This resistance to change is tantamount to transformational paralysis. In an environment of declining budgets and fiscal uncertainty, an entity that fails to act is left vulnerable to additional cuts, increasing pressures, and a steadily worsening state-of-being. In contrast, the ability and willingness to adapt and overcome allows savvy leaders to protect their operational resources. Survival in this hostile climate requires a break from the impulse to dig in, the equanimity to put aside complacence and pride, and the courage to conduct an honest assessment of current business practices.

Furthermore, to be an agency that thrives while others merely survive, action is a necessity. Leaders must be agile and receptive to incorporating new methodologies, particularly those that harness available technology as a force multiplier.
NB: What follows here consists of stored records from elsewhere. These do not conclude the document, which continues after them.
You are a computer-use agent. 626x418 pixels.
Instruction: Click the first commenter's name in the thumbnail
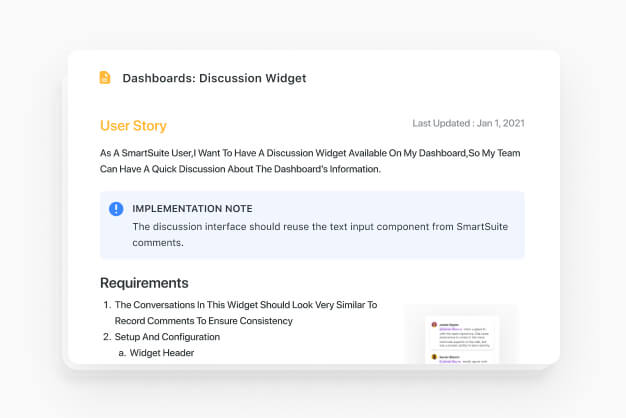click(447, 323)
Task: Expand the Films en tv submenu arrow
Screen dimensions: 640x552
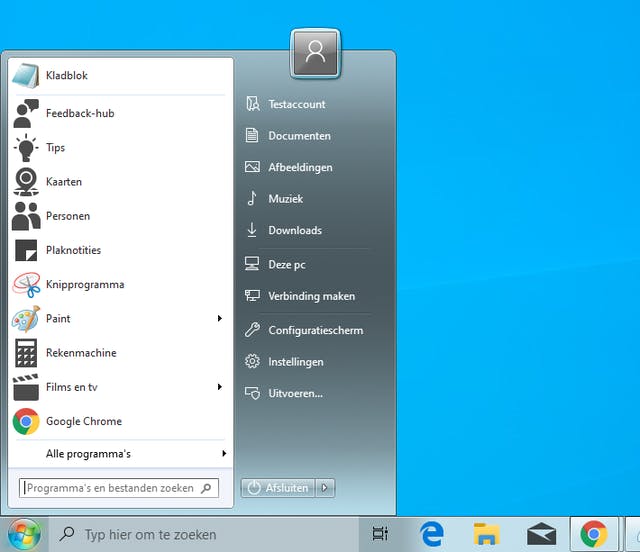Action: pyautogui.click(x=220, y=387)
A broad survey of organizational woes would reveal myriad, unique situations; it stands to reason that no two federal agencies are exactly alike and that their needs are accordingly diverse. However, recognizing the shared problem of dwindling resources, and agreeing upon the need to mitigate the associated consequences, enables the development of a systemic view wherein many disparate organizations clearly share elements that drive toward a common goal.
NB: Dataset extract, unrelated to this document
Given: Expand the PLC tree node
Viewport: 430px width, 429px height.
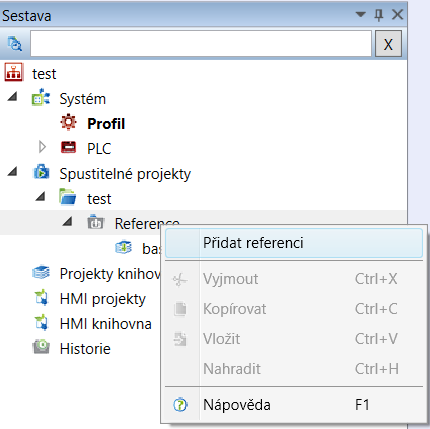Looking at the screenshot, I should pos(42,147).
Adm. James Winnefeld, Vice Chairman of the Joint Chiefs of Staff, recently described a budget trifecta – a crisis composed of a decline in resources, a rise in constraints, and an overarching uncertainty over resources. These, he warned, would result in "little margin left for error or strategic surprise." This statement defines the challenge faced by all resource managers. Although the exact ramifications may differ between agencies, the pathway to a solution typically traverses four stages of reasoning.


Facing scrutiny, broad reductions, and decreased purchasing power, agencies and programs need the ability to defend their current resources and employees, and to ensure continuity. The federal executive’s first inclination is often a knee jerk response – an ad hoc call for information from multiple sources. This is where many organizations struggle.

Without common formats, controls, or standardization of practices and data, the resulting clamor produces a level of stress that far outweighs any yield of reliable reporting. Precious labor hours, whose endangered status is so fiercely guarded, are ironically spent cobbling together mismatched data into aggregate sets, which in turn are prone to errors, misinterpretation, and artifacts borne of desperation. What arrives on the beleaguered executive’s desk is sometimes adequate, but seldom comforting. Thus, change is sought, and the focus shifts to...


"Don’t know what you got, till it’s gone."   – Cinderella, Long Cold Winter

In economics, the Law of Demand states that as the availability of a commodity decreases, the inversely related value of that commodity will naturally increase. Accordingly, declining resources force organizations to identify opportunities to optimize tasking, improve performance, and maximize the efficient utilization of what remains in the coffer.

Many programs comply reluctantly, doing only what is needed. However, this can be a productive process for the shrewd and forward-thinking – those who realize that the discovery of cost-saving opportunities is paramount to success. Fortunately, when a problem is so prevalent and widespread across both government and private sectors, human ingenuity has a tendency to produce multiple solutions. Segue into...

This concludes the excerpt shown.